Spray drying is widely used in different areas of the process industry to produce powders from solutions and suspensions, ranging from heat sensitive materials like food powders to heat-resistant materials like catalysts. The main benefits of spray drying lie in the low production costs and the capability to produce well-defined particles regarding their sizes and shapes. Due to the complex mechanisms during the formation process of the particle, however, the material and process parameters to generate a specific product is still determined based on the experience of plant operators. Therefore, a model-based method for the determination of the unknown system parameters would offer great potential during the planning and operational phase of spray drying processes.
Single droplet drying
The drying process can be divided into two different phases.

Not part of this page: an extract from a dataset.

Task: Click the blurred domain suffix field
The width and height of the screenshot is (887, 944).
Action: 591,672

During the first stage the droplet shrinks due to the evaporation of water at the surface, while the remaining components move towards the core of the droplet until the solids concentration at the surface is large enough that a crust forms due to precipitation processes and inter-particle forces. At this point the second stage of the drying process commences indicating the drying behavior of a solid particle with a mostly liquid core. There are two main models describing the following drying mechanisms of the wet particles: The dry and wet shell drying model. While the dry shell drying model states a receding water vapor front inside the shell, the wet shell drying model regards a particle with a wetted particle surface, while a centrally located bubble grows inside of the particle. These drying mechanisms depend on various parameters like the solids concentrations, the size of the primary particles and the particle-particle interactions, influencing the resulting particle morphologies. A thin shell with low stability, for example, may lead to hollow particles that will inflate during the drying process due to capillary forces. To investigate the influence of different system parameters on the resulting particle morphologies and sizes, single droplet experiments are performed. The single droplet experiments can be conducted using acoustic levitation for contactless evaporation of the suspension droplets.

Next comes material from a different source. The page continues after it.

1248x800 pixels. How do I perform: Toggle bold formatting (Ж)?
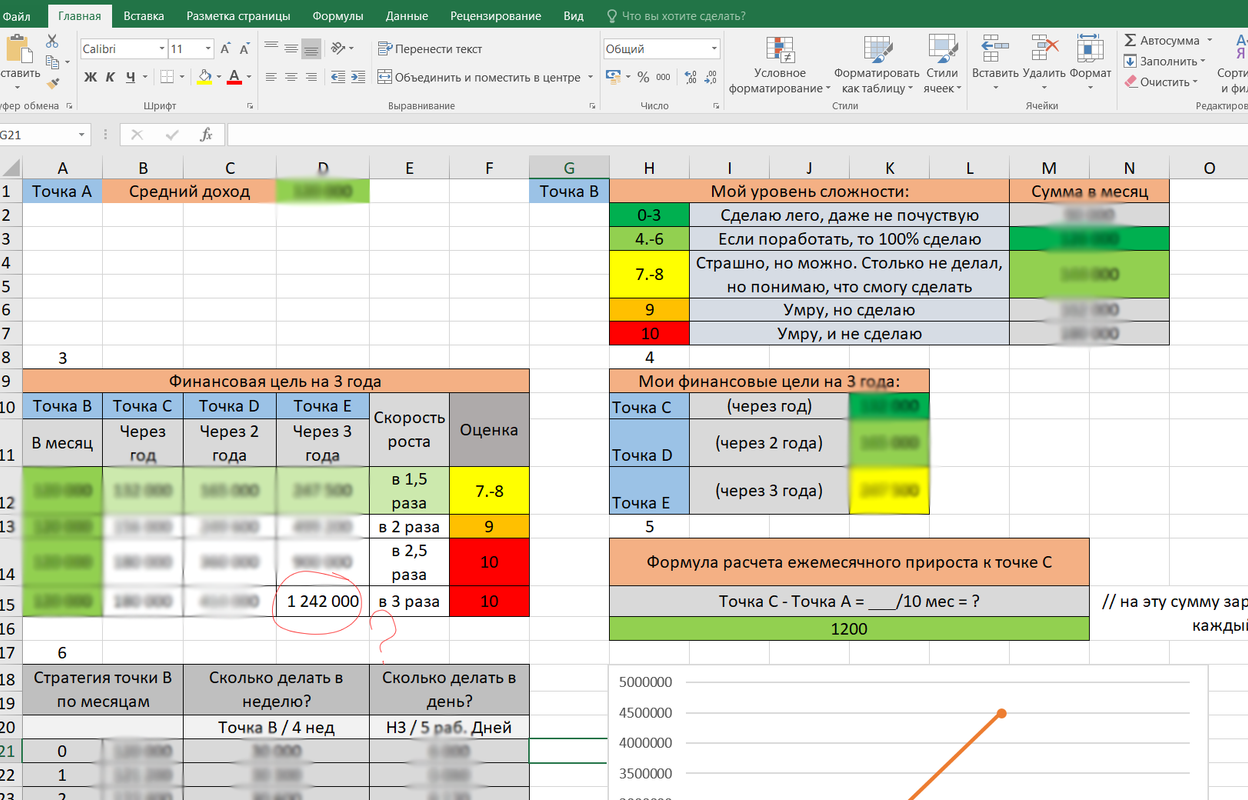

CFD simulation & Validation
CFD simulations are used to investigate the drying conditions for the droplets inside a spray dryer. The flow profiles along different particle trajectories regarding information like gas temperatures, moisture content and velocities can be coupled with the knowledge from the single droplet experiments to predict the produced particles. This way, the CFD simulations may be used to identify the ideal process conditions regarding atomization pressure or suspension mass flows to generate a pre-defined powder. Additionally, an assessment on critical process conditions especially regarding the occurrence of stickiness at the glass transition temperatures of the granular materials can be performed. The CFD simulation are validated using pilot scale spray drying experiments.